* Assignment: Repeat the data exactly, with every line included.

Pixel coordinate grounding data
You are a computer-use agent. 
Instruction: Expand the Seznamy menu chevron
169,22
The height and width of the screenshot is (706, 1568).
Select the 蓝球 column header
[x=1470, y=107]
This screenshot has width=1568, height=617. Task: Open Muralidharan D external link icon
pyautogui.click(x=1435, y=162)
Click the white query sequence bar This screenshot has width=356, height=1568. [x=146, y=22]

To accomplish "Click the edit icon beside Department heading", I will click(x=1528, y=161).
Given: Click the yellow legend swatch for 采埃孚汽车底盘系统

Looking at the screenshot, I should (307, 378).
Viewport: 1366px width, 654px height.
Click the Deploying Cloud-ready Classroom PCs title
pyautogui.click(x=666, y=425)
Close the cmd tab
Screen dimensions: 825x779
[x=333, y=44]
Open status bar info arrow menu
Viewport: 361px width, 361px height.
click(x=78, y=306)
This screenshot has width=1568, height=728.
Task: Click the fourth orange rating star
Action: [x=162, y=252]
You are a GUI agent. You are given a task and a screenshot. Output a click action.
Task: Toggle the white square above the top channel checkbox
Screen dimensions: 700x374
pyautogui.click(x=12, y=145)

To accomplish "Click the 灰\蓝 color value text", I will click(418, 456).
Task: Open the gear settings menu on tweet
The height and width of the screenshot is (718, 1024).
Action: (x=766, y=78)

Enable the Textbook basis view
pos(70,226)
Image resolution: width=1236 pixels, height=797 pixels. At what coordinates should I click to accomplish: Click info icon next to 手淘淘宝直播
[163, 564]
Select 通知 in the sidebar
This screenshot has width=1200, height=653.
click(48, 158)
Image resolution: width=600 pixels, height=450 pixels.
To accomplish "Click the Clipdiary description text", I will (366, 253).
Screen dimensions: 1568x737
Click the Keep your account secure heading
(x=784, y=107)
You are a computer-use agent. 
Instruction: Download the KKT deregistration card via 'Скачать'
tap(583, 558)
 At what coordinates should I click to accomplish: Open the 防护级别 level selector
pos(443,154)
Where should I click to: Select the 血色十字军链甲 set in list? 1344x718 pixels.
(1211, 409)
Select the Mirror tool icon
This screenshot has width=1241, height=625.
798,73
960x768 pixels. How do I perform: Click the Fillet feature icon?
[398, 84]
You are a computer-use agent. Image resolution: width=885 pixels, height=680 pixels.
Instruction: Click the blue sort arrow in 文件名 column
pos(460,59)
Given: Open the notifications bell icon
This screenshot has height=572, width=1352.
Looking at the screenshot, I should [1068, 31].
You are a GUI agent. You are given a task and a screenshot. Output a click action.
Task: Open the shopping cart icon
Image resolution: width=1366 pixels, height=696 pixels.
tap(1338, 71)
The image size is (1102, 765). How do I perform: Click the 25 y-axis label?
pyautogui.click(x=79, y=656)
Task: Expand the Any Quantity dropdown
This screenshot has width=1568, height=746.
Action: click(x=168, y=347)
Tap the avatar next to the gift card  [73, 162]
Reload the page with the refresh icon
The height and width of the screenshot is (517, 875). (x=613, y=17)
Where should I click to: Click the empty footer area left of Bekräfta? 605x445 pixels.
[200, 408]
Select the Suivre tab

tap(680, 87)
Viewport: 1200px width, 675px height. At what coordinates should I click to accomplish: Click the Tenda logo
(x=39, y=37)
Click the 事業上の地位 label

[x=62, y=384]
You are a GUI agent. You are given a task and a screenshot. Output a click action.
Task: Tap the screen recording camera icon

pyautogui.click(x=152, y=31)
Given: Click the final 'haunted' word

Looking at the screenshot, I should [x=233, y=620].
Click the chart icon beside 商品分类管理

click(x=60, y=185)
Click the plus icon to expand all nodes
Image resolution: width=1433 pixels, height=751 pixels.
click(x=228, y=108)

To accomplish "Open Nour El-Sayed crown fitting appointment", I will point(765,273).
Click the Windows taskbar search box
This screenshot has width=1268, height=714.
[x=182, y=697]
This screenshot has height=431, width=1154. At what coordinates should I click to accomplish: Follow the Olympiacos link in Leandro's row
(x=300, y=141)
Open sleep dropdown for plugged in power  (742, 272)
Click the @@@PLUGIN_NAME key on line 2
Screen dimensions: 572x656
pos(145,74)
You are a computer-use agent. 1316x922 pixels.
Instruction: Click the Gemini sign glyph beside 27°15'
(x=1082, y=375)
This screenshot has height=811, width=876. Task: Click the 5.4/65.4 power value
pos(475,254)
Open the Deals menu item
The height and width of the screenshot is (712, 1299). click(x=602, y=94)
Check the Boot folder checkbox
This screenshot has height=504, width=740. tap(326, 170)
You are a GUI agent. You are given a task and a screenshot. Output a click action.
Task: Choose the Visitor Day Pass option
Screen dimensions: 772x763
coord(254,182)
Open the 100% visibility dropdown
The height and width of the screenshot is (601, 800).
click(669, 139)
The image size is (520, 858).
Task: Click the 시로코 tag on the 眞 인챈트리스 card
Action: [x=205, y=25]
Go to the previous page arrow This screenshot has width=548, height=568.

* Final answer:
You are a computer-use agent. 
Instruction: Expand the Seznamy menu chevron
169,22
The height and width of the screenshot is (706, 1568).
Select the 蓝球 column header
[x=1470, y=107]
This screenshot has width=1568, height=617. Task: Open Muralidharan D external link icon
pyautogui.click(x=1435, y=162)
Click the white query sequence bar This screenshot has width=356, height=1568. [x=146, y=22]

To accomplish "Click the edit icon beside Department heading", I will click(x=1528, y=161).
Given: Click the yellow legend swatch for 采埃孚汽车底盘系统

Looking at the screenshot, I should (307, 378).
Viewport: 1366px width, 654px height.
Click the Deploying Cloud-ready Classroom PCs title
pyautogui.click(x=666, y=425)
Close the cmd tab
Screen dimensions: 825x779
[x=333, y=44]
Open status bar info arrow menu
Viewport: 361px width, 361px height.
click(x=78, y=306)
This screenshot has width=1568, height=728.
Task: Click the fourth orange rating star
Action: [x=162, y=252]
You are a GUI agent. You are given a task and a screenshot. Output a click action.
Task: Toggle the white square above the top channel checkbox
Screen dimensions: 700x374
pyautogui.click(x=12, y=145)

To accomplish "Click the 灰\蓝 color value text", I will click(418, 456).
Task: Open the gear settings menu on tweet
The height and width of the screenshot is (718, 1024).
Action: (x=766, y=78)

Enable the Textbook basis view
pos(70,226)
Image resolution: width=1236 pixels, height=797 pixels. At what coordinates should I click to accomplish: Click info icon next to 手淘淘宝直播
[163, 564]
Select 通知 in the sidebar
This screenshot has width=1200, height=653.
click(48, 158)
Image resolution: width=600 pixels, height=450 pixels.
To accomplish "Click the Clipdiary description text", I will (366, 253).
Screen dimensions: 1568x737
Click the Keep your account secure heading
(x=784, y=107)
You are a computer-use agent. 
Instruction: Download the KKT deregistration card via 'Скачать'
tap(583, 558)
 At what coordinates should I click to accomplish: Open the 防护级别 level selector
pos(443,154)
Where should I click to: Select the 血色十字军链甲 set in list? 1344x718 pixels.
(1211, 409)
Select the Mirror tool icon
This screenshot has width=1241, height=625.
798,73
960x768 pixels. How do I perform: Click the Fillet feature icon?
[398, 84]
You are a computer-use agent. Image resolution: width=885 pixels, height=680 pixels.
Instruction: Click the blue sort arrow in 文件名 column
pos(460,59)
Given: Open the notifications bell icon
This screenshot has height=572, width=1352.
Looking at the screenshot, I should [1068, 31].
You are a GUI agent. You are given a task and a screenshot. Output a click action.
Task: Open the shopping cart icon
Image resolution: width=1366 pixels, height=696 pixels.
tap(1338, 71)
The image size is (1102, 765). How do I perform: Click the 25 y-axis label?
pyautogui.click(x=79, y=656)
Task: Expand the Any Quantity dropdown
This screenshot has width=1568, height=746.
Action: click(x=168, y=347)
Tap the avatar next to the gift card  [73, 162]
Reload the page with the refresh icon
The height and width of the screenshot is (517, 875). (x=613, y=17)
Where should I click to: Click the empty footer area left of Bekräfta? 605x445 pixels.
[200, 408]
Select the Suivre tab

tap(680, 87)
Viewport: 1200px width, 675px height. At what coordinates should I click to accomplish: Click the Tenda logo
(x=39, y=37)
Click the 事業上の地位 label

[x=62, y=384]
You are a GUI agent. You are given a task and a screenshot. Output a click action.
Task: Tap the screen recording camera icon

pyautogui.click(x=152, y=31)
Given: Click the final 'haunted' word

Looking at the screenshot, I should [x=233, y=620].
Click the chart icon beside 商品分类管理

click(x=60, y=185)
Click the plus icon to expand all nodes
Image resolution: width=1433 pixels, height=751 pixels.
click(x=228, y=108)

To accomplish "Open Nour El-Sayed crown fitting appointment", I will point(765,273).
Click the Windows taskbar search box
This screenshot has width=1268, height=714.
[x=182, y=697]
This screenshot has height=431, width=1154. At what coordinates should I click to accomplish: Follow the Olympiacos link in Leandro's row
(x=300, y=141)
Open sleep dropdown for plugged in power  (742, 272)
Click the @@@PLUGIN_NAME key on line 2
Screen dimensions: 572x656
pos(145,74)
You are a computer-use agent. 1316x922 pixels.
Instruction: Click the Gemini sign glyph beside 27°15'
(x=1082, y=375)
This screenshot has height=811, width=876. Task: Click the 5.4/65.4 power value
pos(475,254)
Open the Deals menu item
The height and width of the screenshot is (712, 1299). click(x=602, y=94)
Check the Boot folder checkbox
This screenshot has height=504, width=740. tap(326, 170)
You are a GUI agent. You are given a task and a screenshot. Output a click action.
Task: Choose the Visitor Day Pass option
Screen dimensions: 772x763
coord(254,182)
Open the 100% visibility dropdown
The height and width of the screenshot is (601, 800).
click(669, 139)
The image size is (520, 858).
Task: Click the 시로코 tag on the 眞 인챈트리스 card
Action: [x=205, y=25]
Go to the previous page arrow This screenshot has width=548, height=568.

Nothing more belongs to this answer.